Please return the data word for word and leave out any picture it contains.
(Records supplied Opens)
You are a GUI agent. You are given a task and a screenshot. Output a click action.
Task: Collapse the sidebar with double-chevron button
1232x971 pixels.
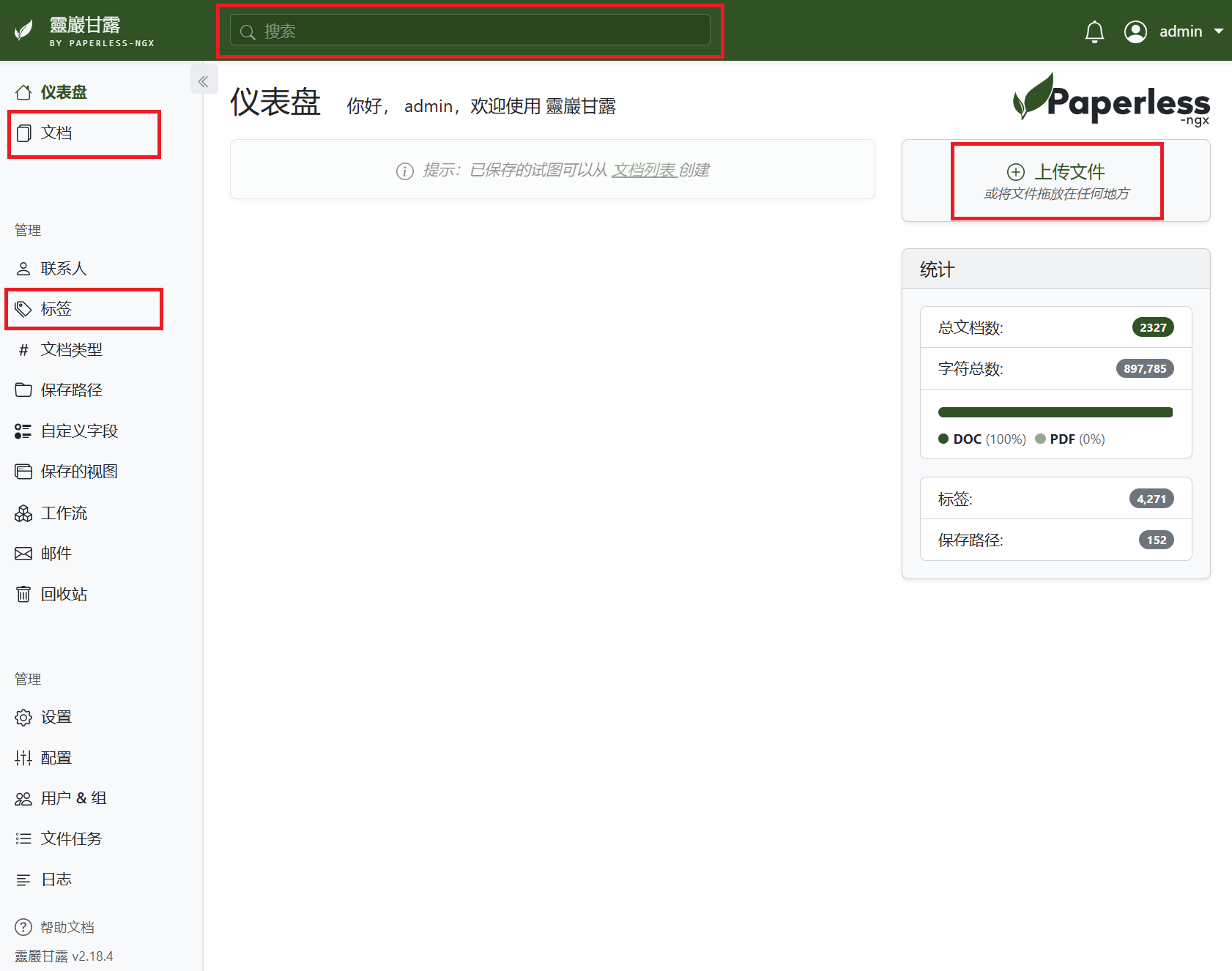(204, 81)
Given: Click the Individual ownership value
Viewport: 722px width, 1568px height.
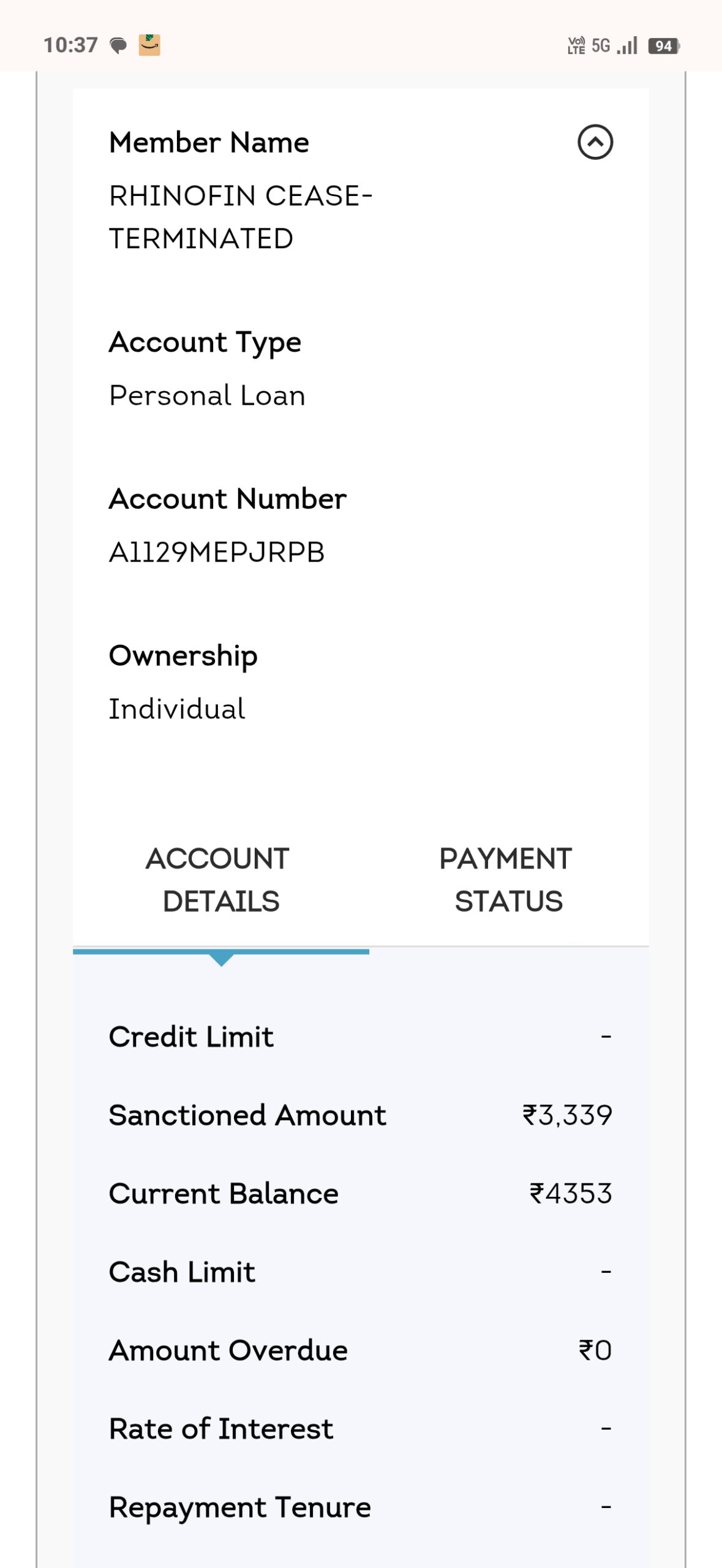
(Records supplied Closes)
Solution below:
You are a GUI agent. You are given a task and a screenshot. Output a click action.
Task: Collapse the sidebar with double-chevron button
1232x971 pixels.
(204, 81)
Given: Click the Individual ownership value
Viewport: 722px width, 1568px height.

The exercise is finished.